• **Text passage**

Quillette editor Andy Ngo described antifa as a “paramilitary-style movement of anarchists and communists agitating for a revolution” in a Wall Street Journal op-ed detailing his assault at the hands of the group.
“The mainstream media describe antifa as ‘antifascist,’ but in fact it is a far-left paramilitary-style movement of anarchists and communists agitating for a revolution,” Ngo wrote. His description runs counter to that of many of the journalists and major media outlets who covered the attack, which cast antifa as a largely peaceful group with the laudable aim of fighting fascism. The Daily Caller documented the group’s history of attacks on journalists here.
“I was set upon by a mob, some wearing fiberglass-hardened gloves as well as masks,” Ngo wrote. He had already approached the police twice to report that members of the crowd threw milkshakes in his face, but was told police wouldn’t pursue the suspects because they didn’t want to “incite” the protesters. “They pummeled me in the face and the back of the head until I let go of my camera, which somebody snatched. I raised my arms in surrender, but the mob took that as a signal to become more aggressive.” (RELATED: Democrats Silent On Antifa Attack, Liberal Journos And Activists Blame The Victim)
Ngo’s account is backed up by footage and photos posted online before, during and after the attack. He is seen peacefully filming the rally, and passively defending himself as antifa members hit and kick him repeatedly and throw various objects and liquids in his face. He stumbles off and sits down, recounting what happened in a Twitter live stream.

• **Data for analysis**
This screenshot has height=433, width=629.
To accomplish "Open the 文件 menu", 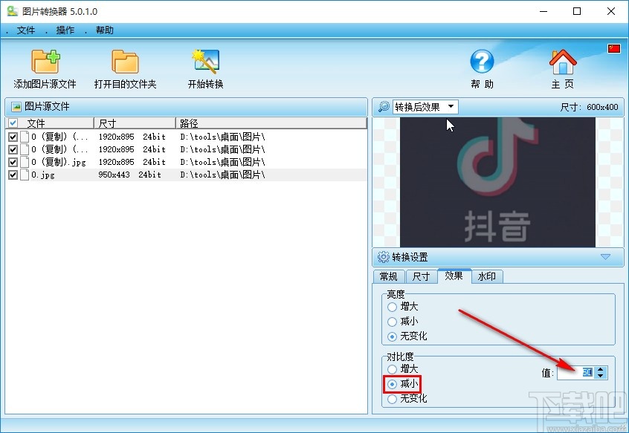I will 26,30.
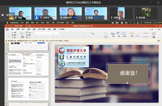
Task: Toggle muted microphone of 张佳晨
Action: pos(137,18)
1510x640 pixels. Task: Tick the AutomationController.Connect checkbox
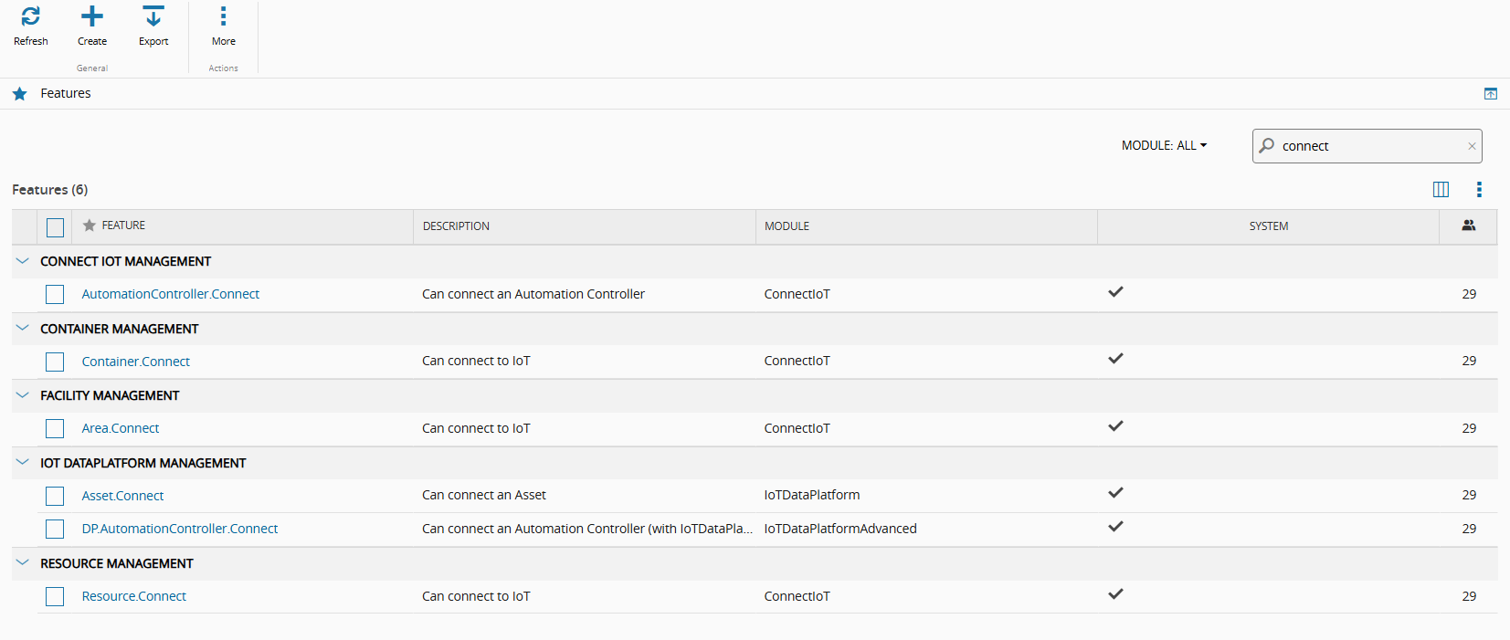[x=55, y=294]
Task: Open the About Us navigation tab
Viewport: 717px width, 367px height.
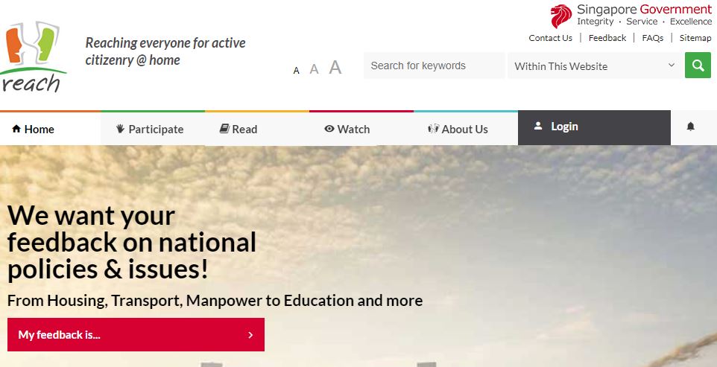Action: 458,129
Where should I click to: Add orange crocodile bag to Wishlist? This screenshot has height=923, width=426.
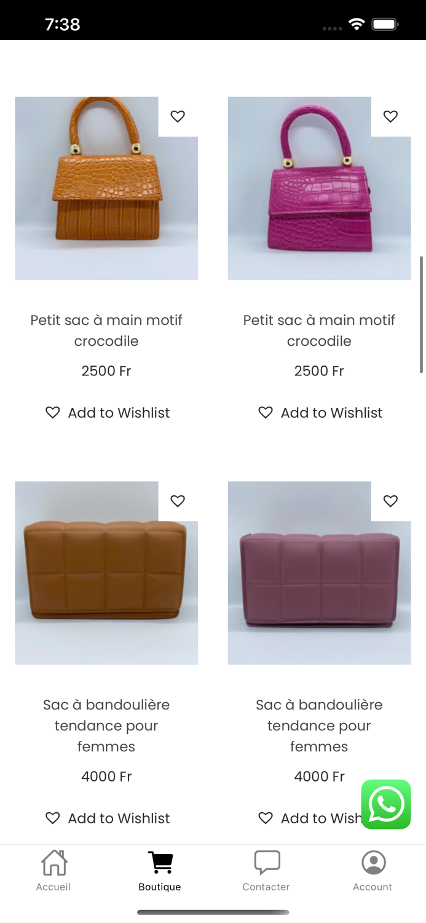point(108,413)
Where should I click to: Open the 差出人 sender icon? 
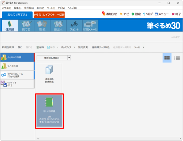[58, 26]
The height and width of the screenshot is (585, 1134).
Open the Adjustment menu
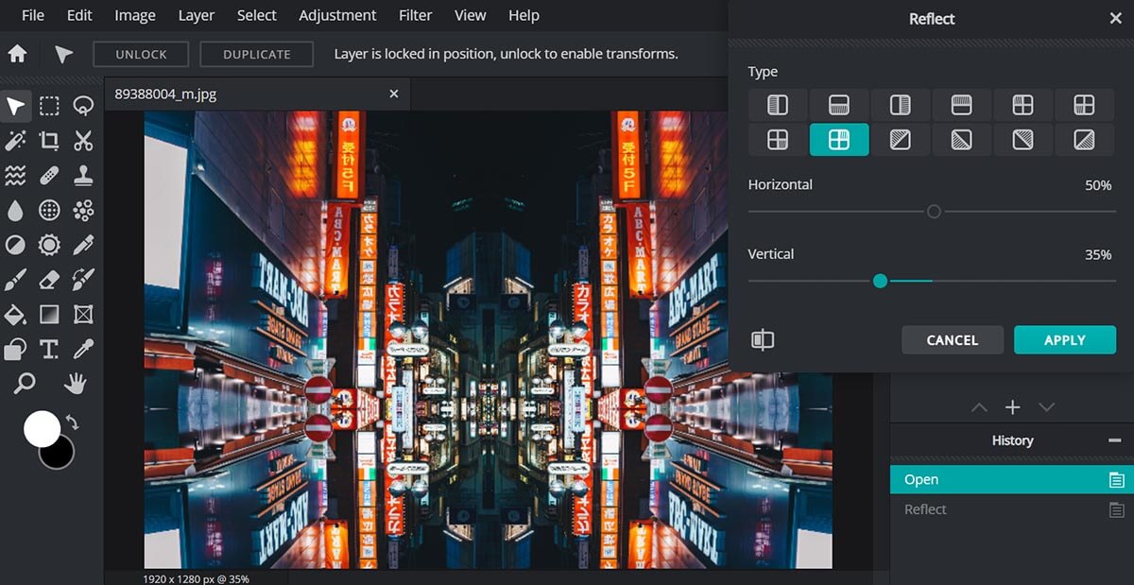tap(337, 15)
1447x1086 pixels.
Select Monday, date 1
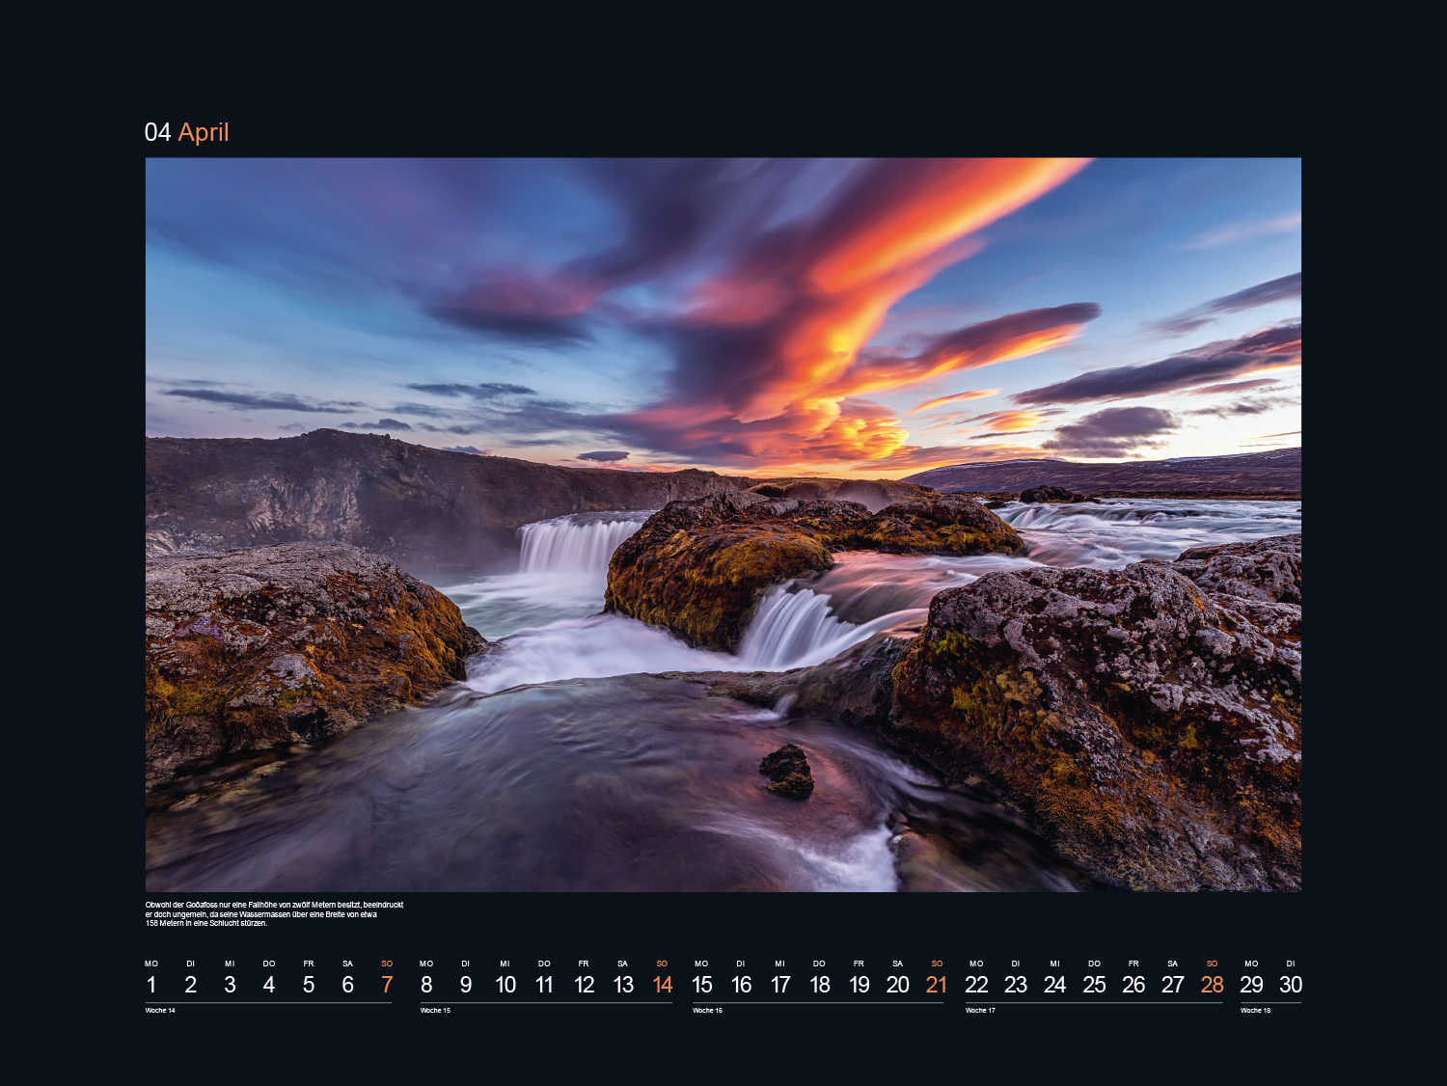[151, 985]
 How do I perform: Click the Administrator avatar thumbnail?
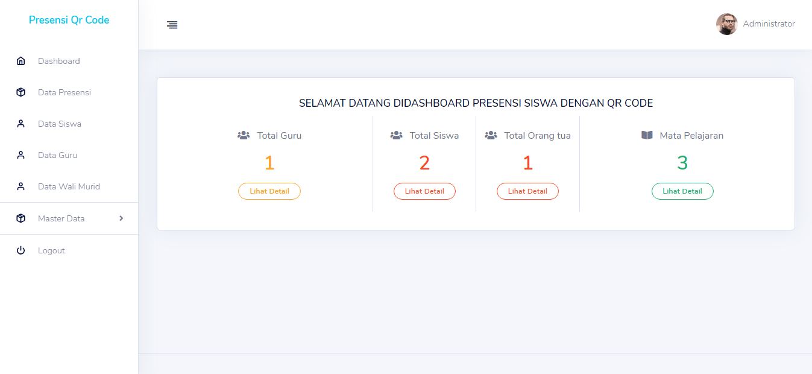pos(727,24)
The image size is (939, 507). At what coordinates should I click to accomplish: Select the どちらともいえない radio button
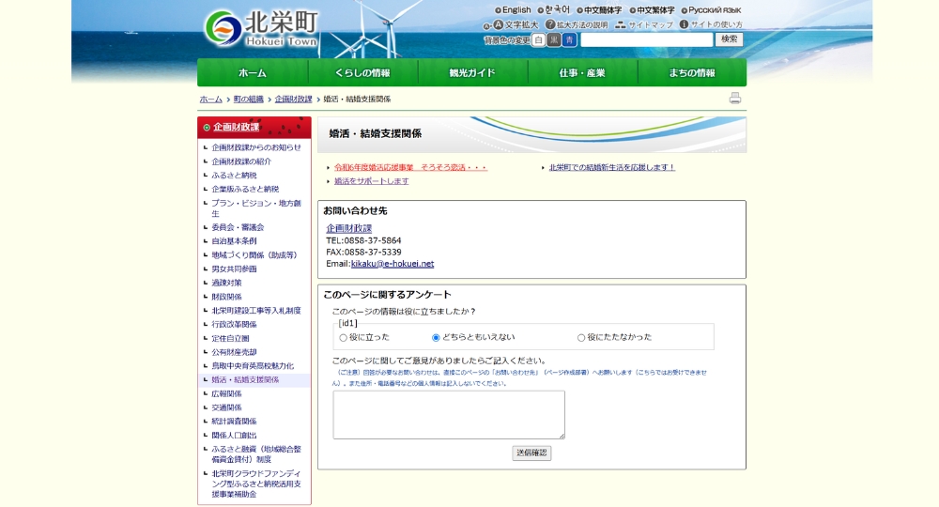click(436, 337)
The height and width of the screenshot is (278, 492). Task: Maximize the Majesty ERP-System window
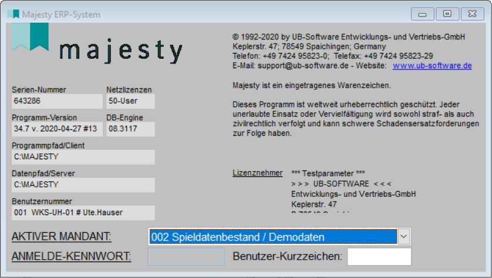coord(448,14)
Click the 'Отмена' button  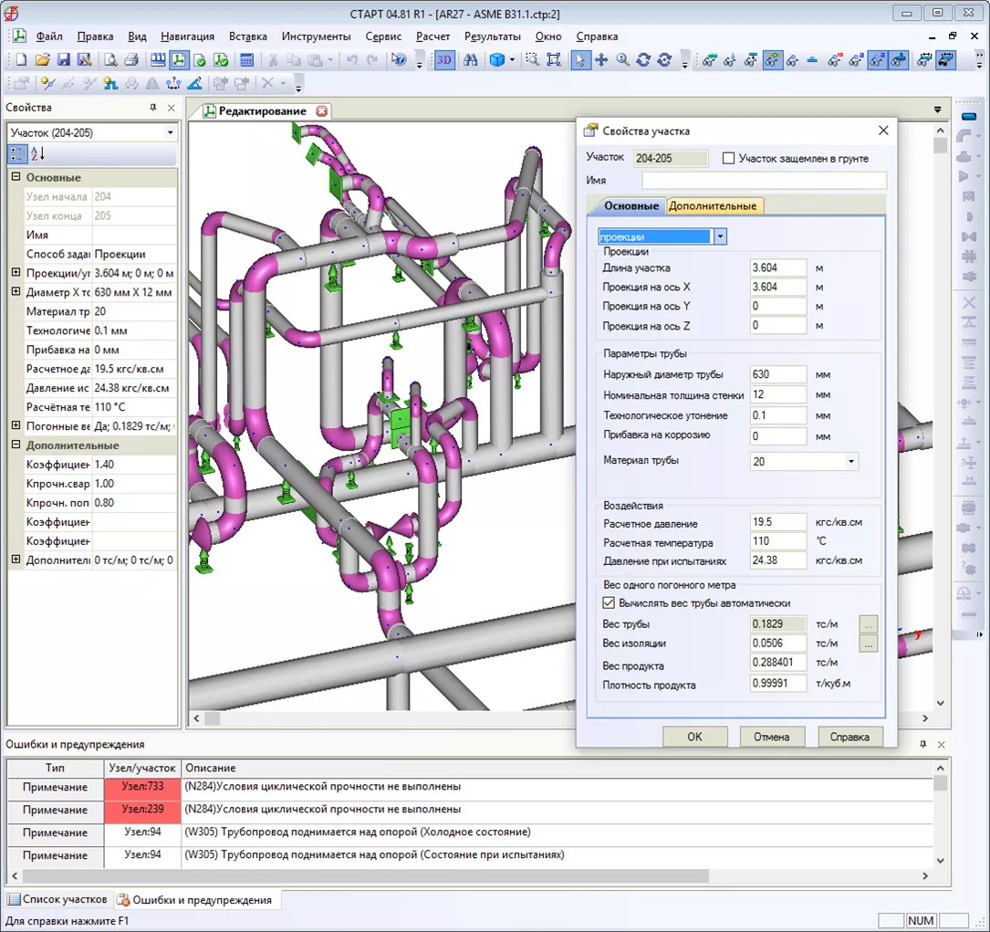pyautogui.click(x=771, y=737)
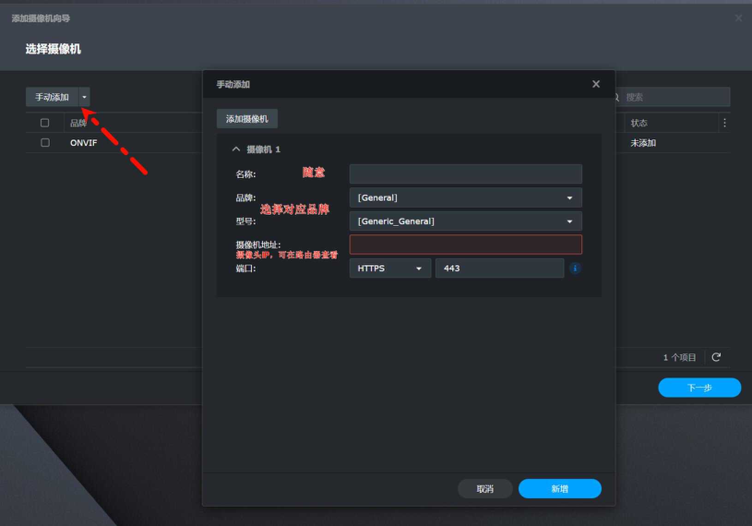This screenshot has height=526, width=752.
Task: Open the HTTPS protocol dropdown
Action: click(390, 268)
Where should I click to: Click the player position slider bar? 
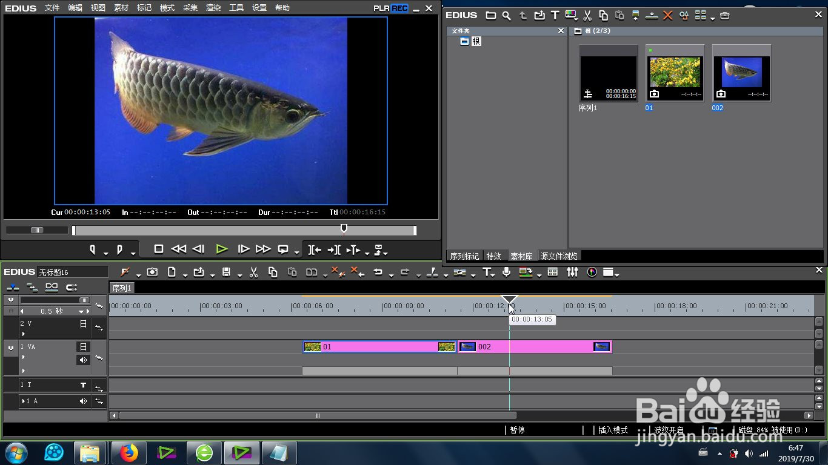pos(244,230)
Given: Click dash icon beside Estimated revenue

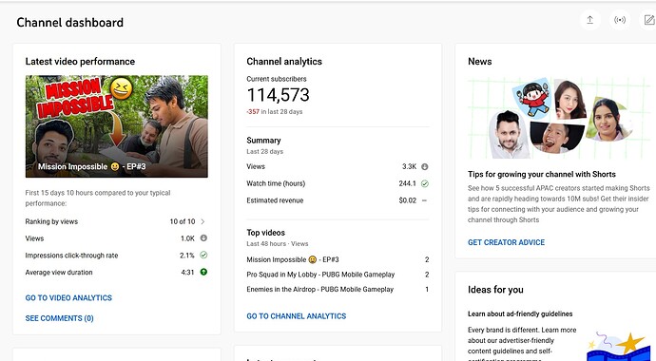Looking at the screenshot, I should click(425, 200).
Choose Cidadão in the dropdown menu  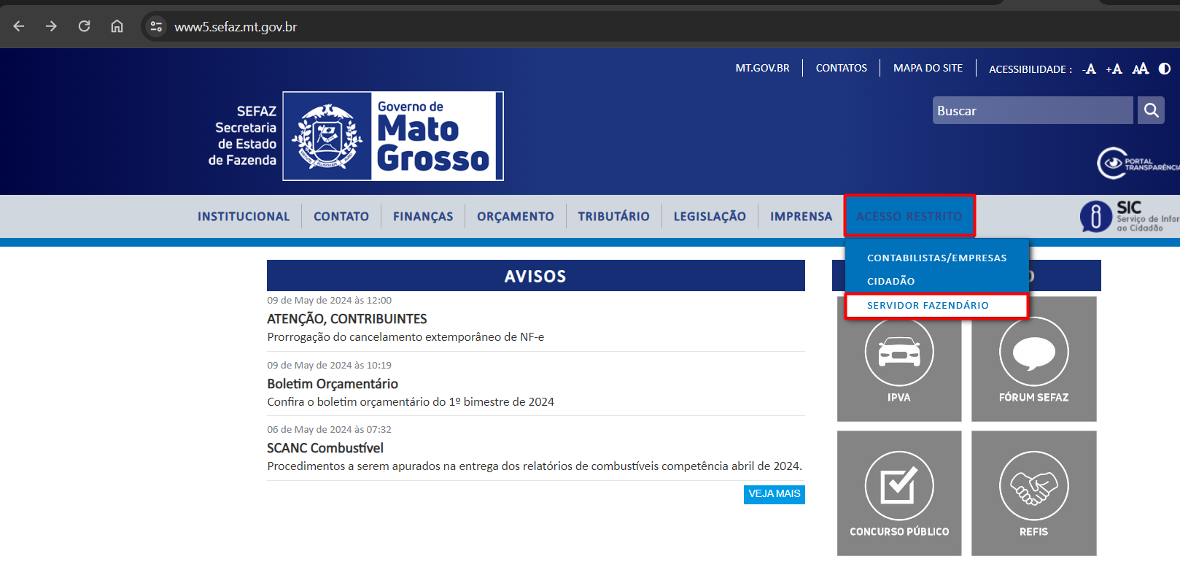[x=890, y=282]
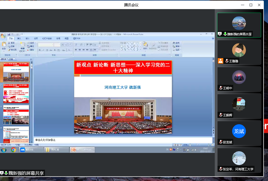Click the Microsoft PowerPoint taskbar button
268x181 pixels.
(83, 150)
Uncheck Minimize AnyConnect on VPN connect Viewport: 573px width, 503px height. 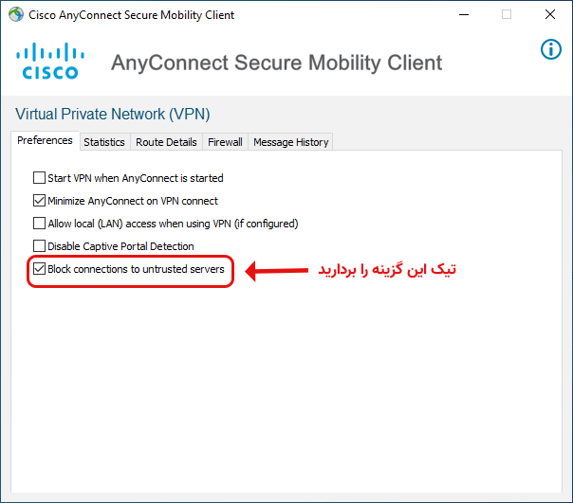coord(39,201)
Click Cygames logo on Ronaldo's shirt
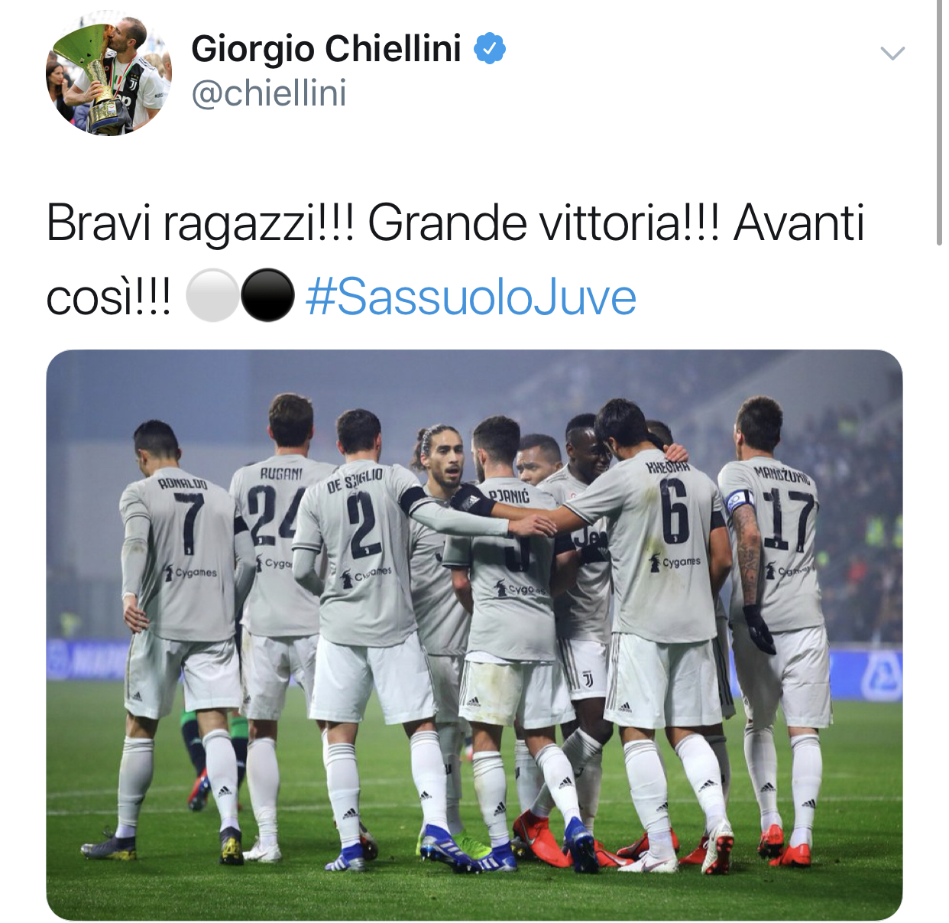This screenshot has height=923, width=949. click(x=191, y=572)
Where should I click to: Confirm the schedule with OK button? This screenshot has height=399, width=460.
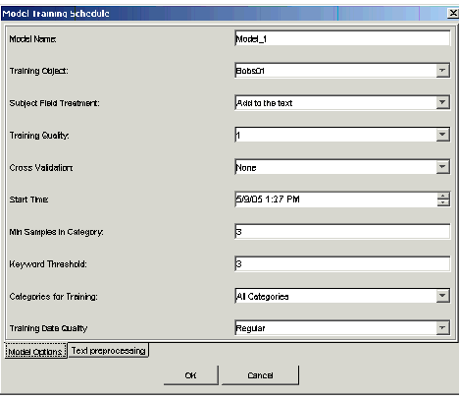(x=191, y=375)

• **Exercise**
Extend the news article on Andy Ngo's op-ed account of his assault by antifa, starting after its final sentence.

• **Response to the exercise**
— Andy Ngo (@MrAndyNgo) June 29, 2019
“Where the hell were all of you?” he asks, when Portland personnel approach. He is visibly shaken and frustrated, cutting off the officer who asks him to state his name. “My name is Andy Ngo. I had been assaulted twice earlier today and reported it to your colleagues, and nothing was done.” (RELATED: Writer For HuffPo Makes Excuses For Antifa After Far-Left Group Attacks Journalist)
Ngo spent more than a day in the hospital with a brain bleed, and was told he may suffer memory loss for up to six months. It’s clear he is still recovering as he recounts his story in a video running at the top of the WSJ op-ed.
“Despite being surrounded by institutions of the rule of law that day, what I experienced was violent anarchy and lawlessness,” he concluded in the op-ed. “Portland calls itself a ‘sanctuary city,’ but it’s nothing of the sort for a law-abiding journalist.”